Percebi que os dois da fila nem se conheciam anteriormente, outra mania que as pessoas têm: conversar com estranhos numa fila de açougue, ou de mercado, de um hortifrúti. Geralmente começam falando do tempo, se está quente, se está frio, se está com cara de que logo mais vai cair uma chuva. Toró. Aqui no Rio, se o tempo está feio, a gente diz que está com cara de que vai cair um tremendo toró. Os dois da fila estranhamente pareciam quase que uma cópia um do outro, ambos com a pele um tantinho enrugada além da conta, um pouco transparente e um pouco rosa, os dois, os cabelos aloirados-falsos camuflando a branquitude da velhice, uns fofinhos. Ela dizia:
— Essa esquina tá ficando cada dia pior, alguém tem que tomar uma atitude.
Ao que ele respondeu:
— É verdade, alguém tem que fazer alguma coisa.

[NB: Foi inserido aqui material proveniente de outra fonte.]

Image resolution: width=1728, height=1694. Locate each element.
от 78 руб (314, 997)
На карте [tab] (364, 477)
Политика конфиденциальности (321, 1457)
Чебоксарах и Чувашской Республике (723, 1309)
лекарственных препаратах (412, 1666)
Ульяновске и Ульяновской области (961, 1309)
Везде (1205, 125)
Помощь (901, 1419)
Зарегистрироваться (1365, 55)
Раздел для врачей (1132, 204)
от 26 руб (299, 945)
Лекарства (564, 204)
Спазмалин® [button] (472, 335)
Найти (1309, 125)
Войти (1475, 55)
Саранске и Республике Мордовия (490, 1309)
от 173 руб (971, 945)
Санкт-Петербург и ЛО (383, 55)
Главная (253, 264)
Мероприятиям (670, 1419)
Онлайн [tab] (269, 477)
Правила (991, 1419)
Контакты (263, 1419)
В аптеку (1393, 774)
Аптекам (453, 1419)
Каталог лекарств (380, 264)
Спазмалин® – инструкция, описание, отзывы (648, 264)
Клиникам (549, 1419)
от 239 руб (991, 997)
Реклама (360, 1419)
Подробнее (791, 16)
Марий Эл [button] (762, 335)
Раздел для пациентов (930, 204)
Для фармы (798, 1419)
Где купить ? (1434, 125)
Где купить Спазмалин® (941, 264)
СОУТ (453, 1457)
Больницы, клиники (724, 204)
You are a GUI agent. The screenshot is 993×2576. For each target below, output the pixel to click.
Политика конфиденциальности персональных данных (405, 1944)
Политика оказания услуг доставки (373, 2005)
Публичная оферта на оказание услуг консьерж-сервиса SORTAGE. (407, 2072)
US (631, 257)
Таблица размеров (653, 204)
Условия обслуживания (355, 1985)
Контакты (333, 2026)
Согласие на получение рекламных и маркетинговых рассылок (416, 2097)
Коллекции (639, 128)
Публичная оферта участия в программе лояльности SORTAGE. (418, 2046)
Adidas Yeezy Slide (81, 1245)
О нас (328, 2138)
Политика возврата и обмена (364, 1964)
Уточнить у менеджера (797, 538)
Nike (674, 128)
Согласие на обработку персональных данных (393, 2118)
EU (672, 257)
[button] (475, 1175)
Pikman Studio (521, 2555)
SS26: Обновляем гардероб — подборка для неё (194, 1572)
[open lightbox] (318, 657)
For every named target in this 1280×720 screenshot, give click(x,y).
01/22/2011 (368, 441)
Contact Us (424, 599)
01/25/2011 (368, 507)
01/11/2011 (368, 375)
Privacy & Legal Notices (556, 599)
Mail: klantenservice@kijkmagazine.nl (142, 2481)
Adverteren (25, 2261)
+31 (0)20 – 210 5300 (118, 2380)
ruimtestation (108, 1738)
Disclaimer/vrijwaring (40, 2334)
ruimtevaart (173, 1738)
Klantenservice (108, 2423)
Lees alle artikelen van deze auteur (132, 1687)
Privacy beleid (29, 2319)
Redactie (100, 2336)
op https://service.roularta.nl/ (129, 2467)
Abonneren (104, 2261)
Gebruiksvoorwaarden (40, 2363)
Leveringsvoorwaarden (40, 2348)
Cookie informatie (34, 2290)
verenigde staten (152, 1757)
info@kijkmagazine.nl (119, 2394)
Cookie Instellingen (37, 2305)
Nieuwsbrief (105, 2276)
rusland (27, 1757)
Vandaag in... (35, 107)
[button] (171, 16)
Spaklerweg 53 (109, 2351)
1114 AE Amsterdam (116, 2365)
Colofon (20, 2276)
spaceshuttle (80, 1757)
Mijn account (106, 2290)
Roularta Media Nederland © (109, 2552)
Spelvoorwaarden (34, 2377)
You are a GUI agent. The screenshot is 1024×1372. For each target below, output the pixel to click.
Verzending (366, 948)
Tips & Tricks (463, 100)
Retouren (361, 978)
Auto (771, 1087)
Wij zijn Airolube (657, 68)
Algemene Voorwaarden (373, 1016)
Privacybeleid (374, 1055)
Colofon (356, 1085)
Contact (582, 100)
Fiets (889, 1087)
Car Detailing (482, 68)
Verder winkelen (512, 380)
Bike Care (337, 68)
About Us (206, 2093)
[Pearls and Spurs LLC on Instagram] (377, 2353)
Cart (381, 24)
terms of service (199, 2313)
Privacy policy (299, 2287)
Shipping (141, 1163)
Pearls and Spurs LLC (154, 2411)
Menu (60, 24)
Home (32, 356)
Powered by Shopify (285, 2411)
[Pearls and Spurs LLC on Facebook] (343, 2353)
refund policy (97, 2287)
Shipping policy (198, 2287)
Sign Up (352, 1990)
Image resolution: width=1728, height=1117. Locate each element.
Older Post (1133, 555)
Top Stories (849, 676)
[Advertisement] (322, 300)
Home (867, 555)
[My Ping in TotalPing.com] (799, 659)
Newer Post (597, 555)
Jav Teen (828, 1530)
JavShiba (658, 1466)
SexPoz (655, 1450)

Do lado de dentro do hortifrúti a gente pode ver o que acontece do lado de fora. Por toda a extensão da bancada dos legumes, é possível escolher um pimentão do tipo roxo ou uma abóbora-do-Líbano e ao mesmo tempo acompanhar o movimento nas calçadas do Leblon, através de uma vidraça fumê adornada de adesivos divertidos que protege os produtos contra uma temperatura inadequada. Pude perceber que os dois da fila apontavam para um sujeito descalço sentado no chão, debaixo de uma árvore, rodeado por uns cacarecos e na companhia de um cachorro.
— Isso é um absurdo!
— Um absurdo!
— Ele tava aqui mesmo na semana passada, tenho certeza que era ele.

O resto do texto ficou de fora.